John Leonard kept us anglophones up to date on global literature via such entertaining compilations of his reviews as When the Kissing Had to Stop, but he’s dead. (I note that an anthology of his essays has just been published.) Pico Iyer’s Tropical Classical was illuminating with regard to currents in global literature, but Iyer seems to have moved on to other interests—or maybe it just hasn’t occurred to me to do a web search for his uncollected book reviews.

I am working my way through The Global Contemporary and the Rise of New Art Worlds, a brand-new volume based on an exhibition in Karlsruhe. It itemizes the 150 or so global biennials (local efforts like the Atlanta Biennale don’t count, though New Orleans’ Prospects 1 and 2 are in there) and summarizes the high points of the evolution of a global art world, from the demise of Euro-modernist provinciality in the wake of the stink over the 1984 “’Primitivism’” show and the 1989 riposte of “Magiciens de la Terre” to the proliferation of global biennials beyond the range of Venice and São Paulo and Havana’s riposte to them both. (Despite its best efforts, the Whitney Biennial is still primarily a look at what’s fashionable in New York, which is still regarded as obviously the only art world really worth caring about.)

The issue of power relations aside, one reason so much of the world’s art remains obscure even in the age of the internet is that there is simply too much of it, and too much of it is worth seeing. (It used to be axiomatic that although we might have to learn its aesthetics to address it on its own terms rather than ours, art, unlike literature, didn’t require translation; but now that so much of contemporary art is video-based or computer-based conceptualism incorporating text, it does require translation. A few years ago, an artist born in Belgrade (Beograd) and living in Zagreb, according to the web text (the book has him currently in Belgrade), made an often-reproduced piece that consisted of the slogan, “An artist who cannot speak English is no artist” since the global curators cannot read, for example, text-based art or artist's statements written in Serbian or Croatian.) I have been putting off for the past year attempting to review a thick volume documenting contemporary Indonesian art, which of course means mostly art from Java and in fact mostly from Jakarta—when they haven’t already decamped for the art capitals of Europe and North America. If I find artists represented who are working in Kalimantan or Irian Jaya, I’ll be surprised.

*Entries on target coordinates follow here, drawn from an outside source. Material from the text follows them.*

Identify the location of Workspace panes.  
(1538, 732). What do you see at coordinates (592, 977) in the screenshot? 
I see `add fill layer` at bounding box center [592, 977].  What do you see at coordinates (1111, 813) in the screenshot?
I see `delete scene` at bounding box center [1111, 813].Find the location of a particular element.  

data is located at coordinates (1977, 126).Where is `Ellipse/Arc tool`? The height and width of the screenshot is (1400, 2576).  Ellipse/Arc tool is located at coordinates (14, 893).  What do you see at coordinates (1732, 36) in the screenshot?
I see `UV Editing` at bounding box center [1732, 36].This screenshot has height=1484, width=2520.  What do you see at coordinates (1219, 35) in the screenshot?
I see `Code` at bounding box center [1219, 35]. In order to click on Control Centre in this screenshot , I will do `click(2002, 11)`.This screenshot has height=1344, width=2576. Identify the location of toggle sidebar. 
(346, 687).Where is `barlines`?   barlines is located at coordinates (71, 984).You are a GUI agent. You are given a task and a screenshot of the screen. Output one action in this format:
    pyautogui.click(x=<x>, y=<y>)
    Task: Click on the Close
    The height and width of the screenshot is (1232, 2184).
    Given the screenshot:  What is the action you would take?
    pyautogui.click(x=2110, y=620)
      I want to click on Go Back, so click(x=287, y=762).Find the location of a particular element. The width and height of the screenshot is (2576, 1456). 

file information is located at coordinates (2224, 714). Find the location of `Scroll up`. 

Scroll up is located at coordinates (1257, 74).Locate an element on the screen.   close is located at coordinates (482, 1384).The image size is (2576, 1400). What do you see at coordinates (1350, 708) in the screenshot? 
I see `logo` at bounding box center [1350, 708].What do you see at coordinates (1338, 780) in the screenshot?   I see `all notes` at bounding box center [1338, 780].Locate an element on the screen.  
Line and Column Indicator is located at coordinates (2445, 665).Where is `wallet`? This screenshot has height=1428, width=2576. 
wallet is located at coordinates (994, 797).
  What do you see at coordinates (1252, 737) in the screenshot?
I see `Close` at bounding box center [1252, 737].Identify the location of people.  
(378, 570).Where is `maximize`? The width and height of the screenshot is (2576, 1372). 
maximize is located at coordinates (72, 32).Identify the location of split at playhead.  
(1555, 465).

Then there is the fact that we would really like to go back and look at something a little older once in a while, and maybe even reinterpret it. Here where I live in Atlanta, the current Frida Kahlo & Diego Rivera show at the high Museum is happily supplemented by two reading rooms created by hotshot Mexico City designers, giving us an up-to-the-minute glimpse of globally attuned creativity in our usually neglected neighbor. But we also would like to reach beyond the previous century, and we do, as in the Carlos Museum’s groundbreaking show last year, “’For I Am the Black Jaguar,’” a survey of the role of shamanistic and visionary experience in the art of the ancient Americas.

This illustrates the other problem with keeping up with global art; you can view digital reproductions online (and even download or stream videos and project them at the scale at which they were intended to be seen), but except for video and digital media, the stuff itself has to be wrapped and shipped. In the case of video and digital media, the compatible viewing equipment isn’t always within the budget of the folks who would like to have access to the work.

And then there is the time factor; even though it takes less time to watch a video or go through an art exhibition than it does to read a novel, at some point most people have to stop long enough to earn a living, or keep up with what is going on in science, technology, politics, and maybe their own families. Not to mention acts of mercy and compassion, grocery shopping, and maybe an occasional non-artworld movie, which leads to the guilty feeling that they ought to be doing more to keep up with popular culture in their own culture and across the planet, with the stuff they can’t endure being the stuff they should be familiar with most of all.

After they have done all this, some theory-minded friend will reproach them for not having noticed the latest twist on the school of thought that was discarded with contempt by the followers of intellectual fashion only a couple of years previously.

No wonder we end up saying, “Oh, to hell with it.”